The Virginia Army National Guard is composed of approximately 7000 soldiers and maintains 46 armories in communities throughout Virginia.

The Governor may call individuals or units of the Virginia National Guard into state service during emergencies or to assist in special situations which lend themselves to use of the National Guard. The state mission assigned to the National Guard is:

Virginia Army National Guard units are trained and equipped as part of the United States Army.  The same enlisted ranks and officer ranks and insignia are used and National Guardsmen are eligible to receive all United States military awards. The Virginia Guard also bestows a number of state awards for local services rendered in or to the commonwealth of Virginia.

History
The Virginia Army National Guard is the oldest and the official start of the Army National Guard. The Militia Act of 1903 organized the various state militias into the present National Guard system.

British Colonial Militia

When the first English colonists arrived in America they brought with them an existing militia system developed over centuries. Britain, being an island nation, never had a need to have large standing armies like the countries of mainland Europe. The only threats had to come by sea and in the days of wind-powered ships there was always forewarning, such as during the Spanish Armada in 1588. To be prepared to meet impending threats all men within each county (which usually made up one or more regiments) were required to "muster" or "mobilize" a day or two each year so their names could be entered on the rolls and they could at least familiarize themselves with weapons, usually furnished by the government, stored in a common location called an "armory." The commanders of each of these regiments were the high-born men of the county, often lords of noble birth.
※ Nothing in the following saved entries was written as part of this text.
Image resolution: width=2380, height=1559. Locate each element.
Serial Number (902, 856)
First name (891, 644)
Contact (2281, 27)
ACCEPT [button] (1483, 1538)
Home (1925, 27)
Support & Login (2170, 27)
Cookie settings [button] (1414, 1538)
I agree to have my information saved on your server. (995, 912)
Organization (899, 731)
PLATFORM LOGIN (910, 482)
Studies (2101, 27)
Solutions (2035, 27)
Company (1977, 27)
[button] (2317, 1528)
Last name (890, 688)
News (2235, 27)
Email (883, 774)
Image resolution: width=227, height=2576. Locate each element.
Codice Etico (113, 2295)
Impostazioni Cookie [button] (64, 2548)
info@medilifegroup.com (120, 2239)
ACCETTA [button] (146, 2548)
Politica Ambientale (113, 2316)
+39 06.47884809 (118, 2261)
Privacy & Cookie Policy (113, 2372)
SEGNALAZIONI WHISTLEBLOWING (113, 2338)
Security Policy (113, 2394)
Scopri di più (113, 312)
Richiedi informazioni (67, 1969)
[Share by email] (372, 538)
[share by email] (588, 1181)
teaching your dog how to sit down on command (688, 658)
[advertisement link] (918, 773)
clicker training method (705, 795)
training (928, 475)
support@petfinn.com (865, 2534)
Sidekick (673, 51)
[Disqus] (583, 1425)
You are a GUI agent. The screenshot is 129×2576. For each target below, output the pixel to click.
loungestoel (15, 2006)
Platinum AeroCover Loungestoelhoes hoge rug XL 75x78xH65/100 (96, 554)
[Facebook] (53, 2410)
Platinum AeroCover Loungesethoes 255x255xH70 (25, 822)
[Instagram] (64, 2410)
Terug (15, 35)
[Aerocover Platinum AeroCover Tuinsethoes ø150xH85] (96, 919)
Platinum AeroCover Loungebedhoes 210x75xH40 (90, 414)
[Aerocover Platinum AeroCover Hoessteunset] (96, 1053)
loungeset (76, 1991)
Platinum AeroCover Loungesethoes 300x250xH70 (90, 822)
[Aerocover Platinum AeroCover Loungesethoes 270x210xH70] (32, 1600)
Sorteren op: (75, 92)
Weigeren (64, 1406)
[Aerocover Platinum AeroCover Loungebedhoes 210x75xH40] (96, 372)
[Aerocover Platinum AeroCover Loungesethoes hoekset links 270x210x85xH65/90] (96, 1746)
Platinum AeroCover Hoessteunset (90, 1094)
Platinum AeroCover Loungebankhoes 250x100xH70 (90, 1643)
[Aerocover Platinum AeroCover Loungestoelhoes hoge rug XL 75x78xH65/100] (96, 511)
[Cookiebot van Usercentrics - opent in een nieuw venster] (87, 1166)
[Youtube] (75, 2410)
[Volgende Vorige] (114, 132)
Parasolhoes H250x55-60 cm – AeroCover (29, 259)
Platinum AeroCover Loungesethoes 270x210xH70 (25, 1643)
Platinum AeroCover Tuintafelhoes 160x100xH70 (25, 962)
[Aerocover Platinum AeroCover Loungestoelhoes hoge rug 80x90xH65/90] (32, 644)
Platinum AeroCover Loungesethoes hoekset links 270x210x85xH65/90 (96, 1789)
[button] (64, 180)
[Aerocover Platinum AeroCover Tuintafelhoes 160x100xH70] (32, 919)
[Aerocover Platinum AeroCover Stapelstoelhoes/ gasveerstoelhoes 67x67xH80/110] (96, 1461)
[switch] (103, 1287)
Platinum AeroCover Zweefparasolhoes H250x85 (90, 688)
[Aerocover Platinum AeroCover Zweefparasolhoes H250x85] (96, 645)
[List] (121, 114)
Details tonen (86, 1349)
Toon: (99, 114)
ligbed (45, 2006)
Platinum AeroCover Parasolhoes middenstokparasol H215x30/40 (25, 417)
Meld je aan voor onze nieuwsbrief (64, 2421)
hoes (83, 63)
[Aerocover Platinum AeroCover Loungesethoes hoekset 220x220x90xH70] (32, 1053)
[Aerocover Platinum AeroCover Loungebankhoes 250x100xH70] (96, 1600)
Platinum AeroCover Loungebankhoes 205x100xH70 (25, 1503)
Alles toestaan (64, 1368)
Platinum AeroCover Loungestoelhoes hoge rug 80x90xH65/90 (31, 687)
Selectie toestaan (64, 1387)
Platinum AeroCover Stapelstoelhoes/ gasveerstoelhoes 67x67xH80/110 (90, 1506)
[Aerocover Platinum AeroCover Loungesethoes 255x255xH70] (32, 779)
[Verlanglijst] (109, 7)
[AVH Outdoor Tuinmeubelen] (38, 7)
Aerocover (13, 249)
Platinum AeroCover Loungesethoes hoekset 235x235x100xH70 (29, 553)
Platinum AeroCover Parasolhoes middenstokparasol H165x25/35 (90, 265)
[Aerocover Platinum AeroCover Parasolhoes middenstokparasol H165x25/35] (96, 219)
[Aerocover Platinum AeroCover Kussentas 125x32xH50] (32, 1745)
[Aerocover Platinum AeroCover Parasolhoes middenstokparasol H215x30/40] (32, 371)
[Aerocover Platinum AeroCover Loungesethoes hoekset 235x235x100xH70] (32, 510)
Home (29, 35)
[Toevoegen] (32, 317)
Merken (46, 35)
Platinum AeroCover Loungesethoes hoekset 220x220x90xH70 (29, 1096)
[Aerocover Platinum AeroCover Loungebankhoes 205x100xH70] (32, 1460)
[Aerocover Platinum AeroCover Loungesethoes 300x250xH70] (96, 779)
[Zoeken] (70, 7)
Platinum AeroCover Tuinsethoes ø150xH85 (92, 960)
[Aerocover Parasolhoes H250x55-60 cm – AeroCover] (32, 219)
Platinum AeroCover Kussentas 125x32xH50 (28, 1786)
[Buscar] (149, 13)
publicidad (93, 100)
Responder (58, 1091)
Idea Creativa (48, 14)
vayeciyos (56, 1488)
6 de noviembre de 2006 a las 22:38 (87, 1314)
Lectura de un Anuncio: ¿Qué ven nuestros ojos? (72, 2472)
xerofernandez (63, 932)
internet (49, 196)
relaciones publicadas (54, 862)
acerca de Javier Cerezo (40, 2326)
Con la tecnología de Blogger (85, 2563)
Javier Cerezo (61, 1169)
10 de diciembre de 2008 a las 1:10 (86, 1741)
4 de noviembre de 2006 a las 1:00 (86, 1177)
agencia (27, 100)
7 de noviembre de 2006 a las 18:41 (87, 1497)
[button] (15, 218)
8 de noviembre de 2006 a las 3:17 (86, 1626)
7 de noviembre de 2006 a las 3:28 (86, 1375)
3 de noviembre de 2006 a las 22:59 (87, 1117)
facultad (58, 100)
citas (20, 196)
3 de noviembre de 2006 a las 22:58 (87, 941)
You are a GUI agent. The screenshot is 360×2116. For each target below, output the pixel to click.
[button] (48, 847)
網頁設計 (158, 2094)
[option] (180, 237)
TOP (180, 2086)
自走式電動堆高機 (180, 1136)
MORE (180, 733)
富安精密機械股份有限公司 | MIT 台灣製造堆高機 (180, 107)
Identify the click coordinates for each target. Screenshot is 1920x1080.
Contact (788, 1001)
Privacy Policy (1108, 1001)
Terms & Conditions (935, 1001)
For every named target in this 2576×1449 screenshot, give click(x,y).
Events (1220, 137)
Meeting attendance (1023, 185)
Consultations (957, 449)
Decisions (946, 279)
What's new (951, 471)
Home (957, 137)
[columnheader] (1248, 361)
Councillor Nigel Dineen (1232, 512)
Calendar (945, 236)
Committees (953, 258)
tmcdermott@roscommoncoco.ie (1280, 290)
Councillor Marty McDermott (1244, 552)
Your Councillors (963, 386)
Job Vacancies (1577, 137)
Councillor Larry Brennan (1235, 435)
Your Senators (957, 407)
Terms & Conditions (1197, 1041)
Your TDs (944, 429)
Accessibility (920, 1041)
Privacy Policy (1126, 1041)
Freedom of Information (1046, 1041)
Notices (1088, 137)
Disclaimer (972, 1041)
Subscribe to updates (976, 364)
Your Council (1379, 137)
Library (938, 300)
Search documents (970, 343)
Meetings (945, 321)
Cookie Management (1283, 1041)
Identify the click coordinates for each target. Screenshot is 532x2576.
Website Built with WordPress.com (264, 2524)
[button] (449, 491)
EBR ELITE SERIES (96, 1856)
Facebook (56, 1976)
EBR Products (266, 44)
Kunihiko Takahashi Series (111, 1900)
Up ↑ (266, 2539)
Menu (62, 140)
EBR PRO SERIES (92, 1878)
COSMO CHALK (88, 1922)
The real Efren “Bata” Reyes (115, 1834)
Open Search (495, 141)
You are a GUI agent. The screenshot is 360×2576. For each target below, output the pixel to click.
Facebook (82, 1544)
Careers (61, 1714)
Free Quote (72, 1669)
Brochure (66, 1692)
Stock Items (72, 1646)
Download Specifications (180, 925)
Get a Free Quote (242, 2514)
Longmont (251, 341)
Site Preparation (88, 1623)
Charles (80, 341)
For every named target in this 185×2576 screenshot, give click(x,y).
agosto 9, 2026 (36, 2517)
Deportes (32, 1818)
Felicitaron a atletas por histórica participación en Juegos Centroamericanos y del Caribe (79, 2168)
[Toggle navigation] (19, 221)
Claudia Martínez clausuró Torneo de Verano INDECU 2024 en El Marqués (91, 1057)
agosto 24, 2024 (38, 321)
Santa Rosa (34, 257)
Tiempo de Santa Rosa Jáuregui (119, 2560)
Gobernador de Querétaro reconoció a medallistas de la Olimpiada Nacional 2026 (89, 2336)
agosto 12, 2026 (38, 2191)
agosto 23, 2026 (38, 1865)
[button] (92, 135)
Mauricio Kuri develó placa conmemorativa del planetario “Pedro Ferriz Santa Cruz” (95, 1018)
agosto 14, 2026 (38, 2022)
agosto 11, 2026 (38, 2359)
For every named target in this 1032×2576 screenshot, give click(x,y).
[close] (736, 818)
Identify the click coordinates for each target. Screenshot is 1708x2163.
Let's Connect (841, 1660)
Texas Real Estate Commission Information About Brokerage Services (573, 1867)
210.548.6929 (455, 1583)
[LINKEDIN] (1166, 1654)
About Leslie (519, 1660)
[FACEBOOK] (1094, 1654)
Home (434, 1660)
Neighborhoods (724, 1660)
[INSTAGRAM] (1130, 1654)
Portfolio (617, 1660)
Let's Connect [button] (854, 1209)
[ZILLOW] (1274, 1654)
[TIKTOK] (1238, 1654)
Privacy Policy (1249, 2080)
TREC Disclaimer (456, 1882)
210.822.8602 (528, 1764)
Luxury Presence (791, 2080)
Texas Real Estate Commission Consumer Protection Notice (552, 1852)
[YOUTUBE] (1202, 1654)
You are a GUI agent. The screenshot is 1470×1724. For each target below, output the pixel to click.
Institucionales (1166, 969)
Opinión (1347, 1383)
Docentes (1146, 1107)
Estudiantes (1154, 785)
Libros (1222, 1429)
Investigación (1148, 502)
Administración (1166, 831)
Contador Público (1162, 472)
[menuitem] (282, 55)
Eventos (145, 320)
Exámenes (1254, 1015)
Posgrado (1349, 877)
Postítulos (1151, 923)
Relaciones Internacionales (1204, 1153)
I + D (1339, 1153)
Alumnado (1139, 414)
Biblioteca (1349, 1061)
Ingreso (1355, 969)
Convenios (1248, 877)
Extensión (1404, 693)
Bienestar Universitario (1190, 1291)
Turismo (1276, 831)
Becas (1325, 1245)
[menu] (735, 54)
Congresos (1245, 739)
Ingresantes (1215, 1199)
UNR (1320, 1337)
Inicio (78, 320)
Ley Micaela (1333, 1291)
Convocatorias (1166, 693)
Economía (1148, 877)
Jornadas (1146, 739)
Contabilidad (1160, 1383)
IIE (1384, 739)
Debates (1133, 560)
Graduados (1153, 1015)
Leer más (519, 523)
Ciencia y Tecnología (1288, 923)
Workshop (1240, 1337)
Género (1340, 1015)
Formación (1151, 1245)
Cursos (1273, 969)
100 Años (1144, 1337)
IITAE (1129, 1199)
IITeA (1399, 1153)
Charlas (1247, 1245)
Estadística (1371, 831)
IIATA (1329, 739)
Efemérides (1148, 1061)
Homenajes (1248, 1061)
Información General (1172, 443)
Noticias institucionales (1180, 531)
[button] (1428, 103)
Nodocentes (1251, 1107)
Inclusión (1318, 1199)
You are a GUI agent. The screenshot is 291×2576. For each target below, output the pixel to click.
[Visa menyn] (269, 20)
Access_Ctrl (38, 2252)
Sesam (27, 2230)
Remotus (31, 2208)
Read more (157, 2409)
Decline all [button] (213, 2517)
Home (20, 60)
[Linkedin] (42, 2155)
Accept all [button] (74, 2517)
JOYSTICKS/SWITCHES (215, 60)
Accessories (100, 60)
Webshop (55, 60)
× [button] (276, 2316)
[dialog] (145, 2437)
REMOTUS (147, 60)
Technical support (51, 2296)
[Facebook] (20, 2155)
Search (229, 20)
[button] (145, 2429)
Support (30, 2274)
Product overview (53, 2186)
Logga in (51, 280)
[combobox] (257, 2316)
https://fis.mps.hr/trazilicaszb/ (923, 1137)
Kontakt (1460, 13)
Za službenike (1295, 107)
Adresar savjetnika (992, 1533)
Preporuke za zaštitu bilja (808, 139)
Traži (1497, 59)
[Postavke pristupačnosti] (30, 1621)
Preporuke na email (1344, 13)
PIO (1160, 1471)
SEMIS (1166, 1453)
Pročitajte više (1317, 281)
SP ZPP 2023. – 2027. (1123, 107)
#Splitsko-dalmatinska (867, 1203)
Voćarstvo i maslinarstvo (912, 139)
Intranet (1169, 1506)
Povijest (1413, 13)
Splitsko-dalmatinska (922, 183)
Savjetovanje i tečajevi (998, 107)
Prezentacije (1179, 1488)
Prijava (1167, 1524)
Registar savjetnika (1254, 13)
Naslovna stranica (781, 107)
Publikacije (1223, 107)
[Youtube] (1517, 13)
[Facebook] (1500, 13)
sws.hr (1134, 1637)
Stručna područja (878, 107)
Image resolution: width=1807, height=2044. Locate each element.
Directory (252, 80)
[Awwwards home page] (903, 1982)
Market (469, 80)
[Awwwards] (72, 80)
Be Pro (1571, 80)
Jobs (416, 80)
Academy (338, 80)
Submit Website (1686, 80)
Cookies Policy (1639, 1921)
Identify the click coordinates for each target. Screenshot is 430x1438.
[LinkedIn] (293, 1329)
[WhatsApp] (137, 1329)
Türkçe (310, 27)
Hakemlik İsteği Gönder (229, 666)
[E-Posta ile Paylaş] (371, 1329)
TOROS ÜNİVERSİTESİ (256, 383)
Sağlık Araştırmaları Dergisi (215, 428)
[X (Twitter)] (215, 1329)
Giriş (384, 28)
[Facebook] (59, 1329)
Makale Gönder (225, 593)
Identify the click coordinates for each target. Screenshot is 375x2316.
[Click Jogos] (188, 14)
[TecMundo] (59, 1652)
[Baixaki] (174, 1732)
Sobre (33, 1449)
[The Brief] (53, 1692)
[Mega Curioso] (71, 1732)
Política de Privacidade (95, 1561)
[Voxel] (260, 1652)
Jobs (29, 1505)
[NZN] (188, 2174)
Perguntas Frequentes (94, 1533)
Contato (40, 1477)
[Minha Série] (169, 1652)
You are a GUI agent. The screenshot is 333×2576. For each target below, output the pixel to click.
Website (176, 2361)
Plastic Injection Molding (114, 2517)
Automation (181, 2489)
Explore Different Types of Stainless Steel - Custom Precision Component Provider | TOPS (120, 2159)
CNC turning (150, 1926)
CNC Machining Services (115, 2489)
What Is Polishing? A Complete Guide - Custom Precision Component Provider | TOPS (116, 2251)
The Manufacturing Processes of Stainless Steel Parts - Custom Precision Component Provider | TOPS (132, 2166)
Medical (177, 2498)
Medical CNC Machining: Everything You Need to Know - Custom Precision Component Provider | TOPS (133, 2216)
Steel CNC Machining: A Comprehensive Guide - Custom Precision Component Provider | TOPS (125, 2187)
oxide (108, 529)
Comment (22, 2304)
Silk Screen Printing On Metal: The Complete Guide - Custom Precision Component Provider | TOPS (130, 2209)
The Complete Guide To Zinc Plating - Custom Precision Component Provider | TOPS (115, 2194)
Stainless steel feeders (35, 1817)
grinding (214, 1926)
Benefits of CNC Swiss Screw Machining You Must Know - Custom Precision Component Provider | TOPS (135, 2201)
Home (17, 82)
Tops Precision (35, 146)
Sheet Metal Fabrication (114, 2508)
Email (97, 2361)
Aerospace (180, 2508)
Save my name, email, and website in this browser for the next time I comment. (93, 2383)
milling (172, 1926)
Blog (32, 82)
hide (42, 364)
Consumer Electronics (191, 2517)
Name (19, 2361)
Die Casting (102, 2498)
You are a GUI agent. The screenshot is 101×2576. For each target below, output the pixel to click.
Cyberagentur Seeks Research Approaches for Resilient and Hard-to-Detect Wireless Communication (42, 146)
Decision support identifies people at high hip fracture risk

The men were told they were expected to turn out when called for an emergency but in reality they were still civilian farmers or shop keepers and only part-time soldiers. Once the crisis passed they returned to their homes and trades. This was the system brought over from England. It was modified once the English arrived because there were constant threats for local natives and Spanish raiders. So part of the militia had to always be armed and in readiness in case of sudden attack.

Virginia State forces
The HHT/2-183rd Cavalry and the 276th Engineer Battalion are two of only nineteen Army National Guard units with campaign credit for the War of 1812.

Virginia State Militia

Virginia National Guard
During the 43 years of the Cold War, many changes occurred in the Virginia Guard, perhaps none more significant than the organization in 1946 of the 149th Fighter Squadron in Sandston, the Commonwealth's first Air National Guard unit. From this point forward when speaking of specific Virginia Guard service, either Army or Air, the following abbreviations will be used:

Virginia Army National Guard-VAARNG
Virginia Air National Guard-VAANG

While many of the pre-war units, such as the 116th Infantry and 111th Field Artillery, were reorganized in the VAARNG in the mid to late 1940s, new units were organized into the force to meet the new threats posed by the Soviets. The most obvious of these were the antiaircraft artillery (AAA) battalions created to defend Washington, D.C., and Hampton Roads from air attack. Initially armed with guns firing "flak" these were, in the mid-1950s, replaced by Nike missiles capable of destroying enemy aircraft before they could hit their targets. And the structure of the state force expanded beyond only combat arms to include specialized support units including military police, medical, transportation, engineers, signal, data processing and even a military history detachment.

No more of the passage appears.